** The task **
For each line of the material, write out an exact copy.

** Materials provided **
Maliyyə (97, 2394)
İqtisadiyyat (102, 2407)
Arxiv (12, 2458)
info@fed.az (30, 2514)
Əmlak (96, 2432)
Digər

** Finished exercise **
Maliyyə (97, 2394)
İqtisadiyyat (102, 2407)
Arxiv (12, 2458)
info@fed.az (30, 2514)
Əmlak (96, 2432)
Digər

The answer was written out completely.